Finance Minister Karen Nunez-Tesheira blamed the Hindu Credit Union (HCU) Friday for causing its own collapse, stating that the organization frustrated government's attempt to work out a bailout arrangement with it.
The minister made the comment in a debate in the House of representatives on an opposition motion calling on the government to help the credit union that was put into liquidation by the commissioner of credit unions in 2008.
She said on two occasions government tried to buy property from the HCU but was unable to conclude the transactions because there were liens on the properties.
Nunez-Tesheira directly addressed her comment to HCU members who were in Parliament's public gallery. "I want the persons who are sitting in the gallery to understand Government bent over backward to help."
Referring to the UNC, the minister said, "They want you to think that we did not care."
She claimed that when the HCU went to government to seek assistance in April, 2008, the key players asked for $71 million. The government decided to help by offering to buy one of the HCU's properties in Chaguanas, she said.
Nunez-Tesheira added that government held discussions with the Urban Development Corporation of Trinidad and Tobago (UDeCOTT) about buying the "Towers" but ran into legal problems, so it decided to buy another HCU property at Calcutta Settlement in Freeport.
That one was also not free, she said, adding that "Not only that but the valuation report that they indicated to us was done by a firm that the Central Bank used, when we checked with the Central Bank, we found out that it was not true. What is the Government to do?" she asked.
She said when Ernst and Young investigated the HCU it concluded that there were serious irregularities and the organization did not have any liquidity. She ommited the fact that the commissioner of credit unions had found problems long before that and had failed to act.
However she insisted that it is "absolutely untrue" to give the impression to the HCU members "that the Government just sat back and did nothing."
The minister again defended government's bailout of CL Financial stating that the risk which a CL Financial collapse posed to the rest of the economy was a critical factor. She added that the state's intervention was to prevent the problem of CL Financial from spreading to other financial institutions.

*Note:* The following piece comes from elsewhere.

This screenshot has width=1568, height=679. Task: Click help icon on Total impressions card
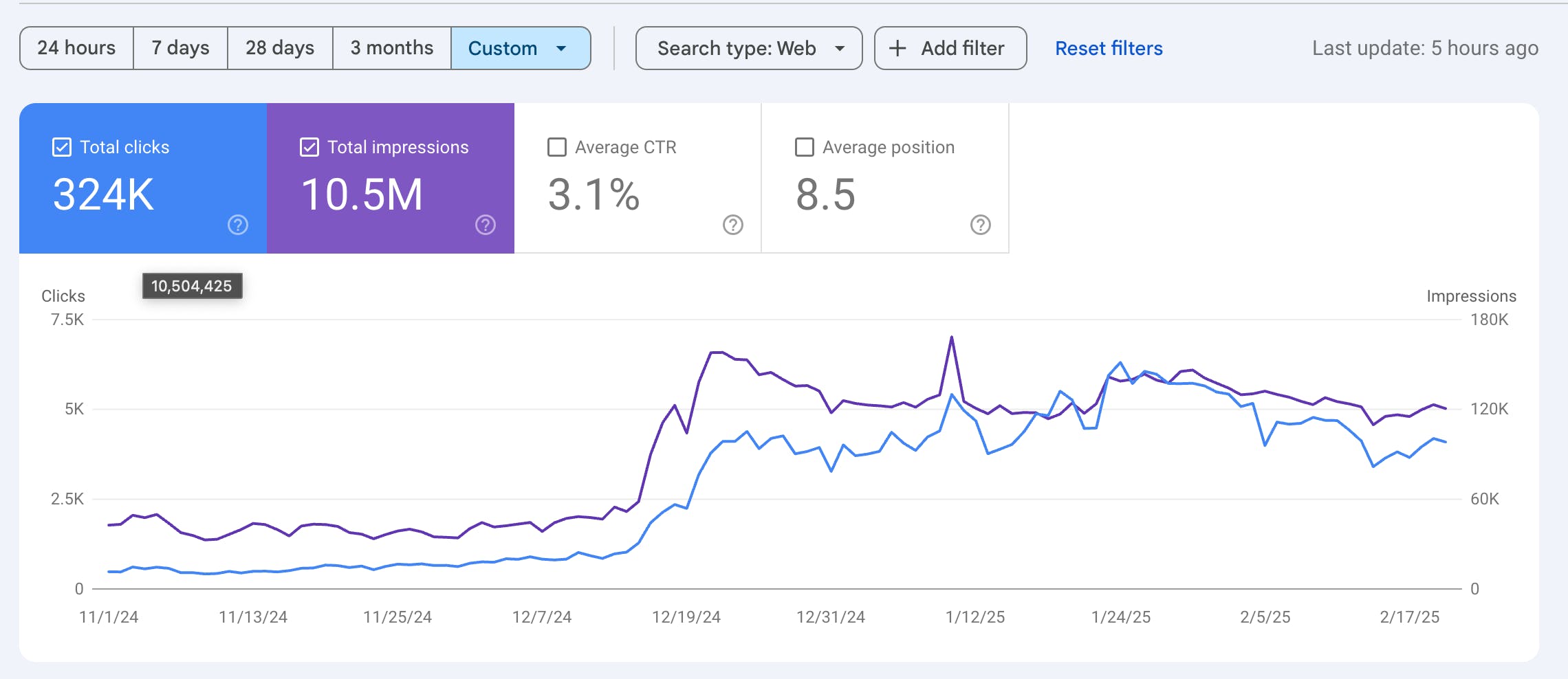[x=486, y=225]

She said such a development would have put the whole financial system at risk since CL Financial Group controlled over US$100 billion in assets and had financial interest in several banking, real estate, energy, general and life insurance, manufacturing, retail, distributive, media and medical services.
CLICO, she noted, controlled 52 per cent of the insurance industry, owned 55 per cent of the largest bank and 49 per cent of the total assets of the non-banking sector.